Table 2 compares the effectiveness of the proposed E2M mix-lingual phone mapping with different conventional phone mapping methods. The first two systems with only MLex and CMU lexicon are monolingual Mandarin and English system respectively; they are only separately trained using the 500 hrs Mandarin and 100 hrs Chilish training data. Other systems in this table are all coder-switching GMM-HMM systems and trained on the total 786 hrs training data. The “CMU+MLex” represents directly concatenating the phone sets and lexicons of CMU and MLex without any phone sharing or mapping. The “TCM” and “Tag model-based” are the conventional data-driven phone clustering methods proposed in [43] and [8] respectively. The “E2M-po2o” is our proposed E2M phone mapping, in which only part of English phonemes are involved in the English to Mandarin phone mapping, and in this case, they are just an one-to-one mapping.
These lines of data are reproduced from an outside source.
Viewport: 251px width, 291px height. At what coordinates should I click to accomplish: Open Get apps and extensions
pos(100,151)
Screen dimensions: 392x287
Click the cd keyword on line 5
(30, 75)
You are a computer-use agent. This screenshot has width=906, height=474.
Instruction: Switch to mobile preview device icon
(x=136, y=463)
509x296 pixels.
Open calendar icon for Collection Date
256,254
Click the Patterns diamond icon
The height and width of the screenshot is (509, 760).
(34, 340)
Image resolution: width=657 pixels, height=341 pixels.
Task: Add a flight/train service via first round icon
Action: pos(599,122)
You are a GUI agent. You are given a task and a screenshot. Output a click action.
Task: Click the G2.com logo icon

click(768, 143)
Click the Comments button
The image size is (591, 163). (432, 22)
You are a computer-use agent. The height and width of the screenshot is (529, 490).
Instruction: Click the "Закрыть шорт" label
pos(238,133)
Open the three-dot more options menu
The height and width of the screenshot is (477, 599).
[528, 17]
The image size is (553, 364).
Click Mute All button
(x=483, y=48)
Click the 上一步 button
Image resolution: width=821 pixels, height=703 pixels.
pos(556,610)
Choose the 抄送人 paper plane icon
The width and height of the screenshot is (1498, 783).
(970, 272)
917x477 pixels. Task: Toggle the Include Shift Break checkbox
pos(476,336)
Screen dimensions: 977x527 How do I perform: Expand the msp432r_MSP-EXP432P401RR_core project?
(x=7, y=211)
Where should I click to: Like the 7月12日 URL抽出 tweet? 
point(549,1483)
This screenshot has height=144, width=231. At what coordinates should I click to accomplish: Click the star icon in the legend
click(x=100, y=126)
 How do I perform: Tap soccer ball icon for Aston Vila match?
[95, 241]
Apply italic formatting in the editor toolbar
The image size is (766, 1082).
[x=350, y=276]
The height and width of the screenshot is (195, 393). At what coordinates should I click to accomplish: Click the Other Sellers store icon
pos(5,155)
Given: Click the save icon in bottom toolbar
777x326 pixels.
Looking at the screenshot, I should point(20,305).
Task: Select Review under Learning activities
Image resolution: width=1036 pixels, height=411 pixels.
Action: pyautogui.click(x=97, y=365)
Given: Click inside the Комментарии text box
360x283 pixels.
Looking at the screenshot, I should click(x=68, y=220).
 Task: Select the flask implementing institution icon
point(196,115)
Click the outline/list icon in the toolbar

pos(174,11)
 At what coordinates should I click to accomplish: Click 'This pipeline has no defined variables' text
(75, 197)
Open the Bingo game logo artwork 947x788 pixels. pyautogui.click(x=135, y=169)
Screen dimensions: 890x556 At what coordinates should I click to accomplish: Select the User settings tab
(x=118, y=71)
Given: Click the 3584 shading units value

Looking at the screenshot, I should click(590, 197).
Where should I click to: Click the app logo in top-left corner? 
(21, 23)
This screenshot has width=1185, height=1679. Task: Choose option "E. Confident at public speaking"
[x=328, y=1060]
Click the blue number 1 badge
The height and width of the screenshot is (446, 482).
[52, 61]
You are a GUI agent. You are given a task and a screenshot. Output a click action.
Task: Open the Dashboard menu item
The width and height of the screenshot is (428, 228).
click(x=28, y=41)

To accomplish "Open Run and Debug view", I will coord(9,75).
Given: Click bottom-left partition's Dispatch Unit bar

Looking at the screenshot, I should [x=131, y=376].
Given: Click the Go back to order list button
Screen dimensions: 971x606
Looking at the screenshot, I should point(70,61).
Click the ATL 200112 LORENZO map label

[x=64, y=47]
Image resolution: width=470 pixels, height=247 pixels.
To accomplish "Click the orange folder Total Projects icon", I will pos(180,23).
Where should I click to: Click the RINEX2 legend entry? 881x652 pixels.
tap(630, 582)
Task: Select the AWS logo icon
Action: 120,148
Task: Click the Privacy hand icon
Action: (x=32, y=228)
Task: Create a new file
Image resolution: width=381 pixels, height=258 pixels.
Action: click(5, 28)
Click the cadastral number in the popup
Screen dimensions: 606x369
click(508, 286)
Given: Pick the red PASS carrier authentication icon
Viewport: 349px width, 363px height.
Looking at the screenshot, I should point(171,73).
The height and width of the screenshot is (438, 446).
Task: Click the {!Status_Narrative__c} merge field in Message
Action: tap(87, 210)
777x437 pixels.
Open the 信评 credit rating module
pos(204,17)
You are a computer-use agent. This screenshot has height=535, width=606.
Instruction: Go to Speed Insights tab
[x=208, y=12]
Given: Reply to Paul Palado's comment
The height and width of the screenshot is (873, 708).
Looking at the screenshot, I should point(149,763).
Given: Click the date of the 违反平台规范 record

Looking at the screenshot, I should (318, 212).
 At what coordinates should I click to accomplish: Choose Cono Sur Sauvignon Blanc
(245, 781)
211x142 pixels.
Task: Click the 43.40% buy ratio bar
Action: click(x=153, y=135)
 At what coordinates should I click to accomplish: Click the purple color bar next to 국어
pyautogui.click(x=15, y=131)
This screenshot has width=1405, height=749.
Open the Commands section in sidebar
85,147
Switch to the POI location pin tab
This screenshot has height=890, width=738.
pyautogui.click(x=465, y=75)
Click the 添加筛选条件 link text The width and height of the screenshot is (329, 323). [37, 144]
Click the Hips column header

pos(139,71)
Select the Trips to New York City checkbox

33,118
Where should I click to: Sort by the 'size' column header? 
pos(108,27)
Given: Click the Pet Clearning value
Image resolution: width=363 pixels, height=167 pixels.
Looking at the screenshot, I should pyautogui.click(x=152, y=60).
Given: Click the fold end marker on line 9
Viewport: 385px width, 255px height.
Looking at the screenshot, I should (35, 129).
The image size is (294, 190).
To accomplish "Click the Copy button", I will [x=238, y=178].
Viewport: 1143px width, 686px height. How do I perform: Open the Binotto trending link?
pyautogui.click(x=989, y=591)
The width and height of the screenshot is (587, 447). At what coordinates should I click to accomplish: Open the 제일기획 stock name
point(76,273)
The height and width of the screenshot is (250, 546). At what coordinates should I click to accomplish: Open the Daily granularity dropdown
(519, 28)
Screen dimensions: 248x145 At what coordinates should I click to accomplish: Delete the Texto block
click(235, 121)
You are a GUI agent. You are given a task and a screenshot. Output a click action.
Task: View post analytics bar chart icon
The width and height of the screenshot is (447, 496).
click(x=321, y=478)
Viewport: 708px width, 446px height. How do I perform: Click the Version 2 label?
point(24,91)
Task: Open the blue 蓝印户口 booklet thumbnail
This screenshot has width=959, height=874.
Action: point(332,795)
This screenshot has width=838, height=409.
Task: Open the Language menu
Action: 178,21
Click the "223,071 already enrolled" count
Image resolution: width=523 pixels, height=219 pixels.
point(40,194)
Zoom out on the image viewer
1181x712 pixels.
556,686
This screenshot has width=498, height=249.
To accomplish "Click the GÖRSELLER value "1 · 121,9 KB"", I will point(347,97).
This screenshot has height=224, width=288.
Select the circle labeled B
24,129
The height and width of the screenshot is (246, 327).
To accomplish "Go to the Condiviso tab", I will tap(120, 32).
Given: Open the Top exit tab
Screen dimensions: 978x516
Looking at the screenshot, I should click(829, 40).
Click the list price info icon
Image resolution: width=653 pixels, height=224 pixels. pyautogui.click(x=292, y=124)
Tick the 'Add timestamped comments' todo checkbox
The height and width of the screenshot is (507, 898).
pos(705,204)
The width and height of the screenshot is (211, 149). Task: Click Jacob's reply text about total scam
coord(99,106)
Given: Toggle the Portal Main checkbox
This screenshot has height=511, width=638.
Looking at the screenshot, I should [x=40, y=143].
Table 2 Performance comparison(TER%) on and code-switching test sets from GMM-HMM systems with different phone mapping methods

From TERs in Table 2, three observations can be found: (a) phone-mapping is very effective to improve the code-switching ASR performances, either by using the TCM, Tag model-based phone clustering or the proposed E2M. Both conventional phone clustering methods achieved more than a relative 20% TER reductions over baseline, a further 6% TER reduction is obtained by the proposed E2M. In the proposed E2M framework, this further gain may benefit from the tradeoff mechanism between language-independent acoustic commonness and language-dependent characteristics. (b) More Chilish words are mis-recognized by the universal code-switching acoustic model than the pure English model; it indicates that phone mapping brings acoustic confusion between Chilish and Mandarin than monolingual ASR. (c) On the Mandarin test set, all of the CS models achieve better performances than the system trained on pure Mandarin data. Relative 1.6–3.8% TER reductions has been obtained. This is due to the increased Mandarin data included in the CS training set. In addition, we can see that there is almost no performance degradation on the Mandarin test set, by using phone mapping or clustering methods over the baseline.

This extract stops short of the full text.